‘Star Wars' game turns to the Dark Side

Star Wars: Force Unleashed

LucasArts for 360, Wii


I was a little worried when I sat down to play the latest entry in the “Star Wars” series. I'd gotten about a dozen e-mails from readers, who pretty much all said the same thing: “Force Unleashed” – a third-person action game that introduces you to Darth Vader's dark apprentice, Starkiller – is too short and too slow.

But while I did find the game's 12 levels to be short, I never felt it was too slow.

After you go through a tutorial and start out as Darth Vader, you take control of the main character and get to use all of the Dark Side of the Force.

Designers strived for realism and differentiation in this game, and they were mostly successful. Wood breaks like wood. Glass shatters convincingly. The interactive characters behave randomly. I re-played a few sections in exactly the same manner as I did the first time, and characters reacted in different ways.

I had fun with certain powers of Starkiller's (tossing lightning bolts being my favorite), but he's almost too Superman-like. He was throwing folks through walls and nearly sucking the life out of ships or planets.

Once you learn a few combinations, defeating enemies may be a bit too easy for most gamers, at least in early levels. On the other hand, the interface for targeting objects or enemies could be easier; you have to aim using the camera. That's not much of a problem when you're facing one enemy, but as the game progresses, you'll eventually find yourself facing dozens of enemies at once. That's when the lack of a good targeting system really starts to hurt.

As for the differences in versions, using the Wii-mote as a light saber on Nintendo's system was fun, while the tone and look seemed a little more serious on the 360.

In sum, this “Star Wars” game is grand in scope and vision, but the little things need more tweaking.

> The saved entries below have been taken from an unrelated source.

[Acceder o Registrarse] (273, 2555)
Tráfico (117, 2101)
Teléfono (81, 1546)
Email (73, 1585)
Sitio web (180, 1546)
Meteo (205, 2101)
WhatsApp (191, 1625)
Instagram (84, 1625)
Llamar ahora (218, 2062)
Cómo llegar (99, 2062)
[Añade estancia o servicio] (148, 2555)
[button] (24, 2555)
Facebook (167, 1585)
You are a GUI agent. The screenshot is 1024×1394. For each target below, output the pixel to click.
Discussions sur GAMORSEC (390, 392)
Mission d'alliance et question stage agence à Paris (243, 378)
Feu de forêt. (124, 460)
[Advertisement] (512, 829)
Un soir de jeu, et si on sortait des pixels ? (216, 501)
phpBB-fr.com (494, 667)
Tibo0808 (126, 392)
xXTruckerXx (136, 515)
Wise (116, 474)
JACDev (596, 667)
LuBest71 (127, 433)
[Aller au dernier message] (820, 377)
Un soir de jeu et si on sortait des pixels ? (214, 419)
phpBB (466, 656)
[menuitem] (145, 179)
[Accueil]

Drawn to Life: SpongeBob SquarePants Edition

THQ for Nintendo DS

As in the original “Drawn to Life,” the appeal in this game is that players can create everything from environments to characters to accessories that eventually become playable. It's almost like a video coloring book, in which you use the DS stylus as your pen. In this case, the various elements you color become part of the story, which involves the lead characters – Bob and Patrick – and their search for a magic pencil. In their way is an evil character with his own pencil who is tearing up Bikini Bottom. Your mission is to clean up evil DoodleBob's mess and defeat his self-drawn army.

It's decent fun for youngsters, although I think they'll enjoy the drawing more than the game-playing.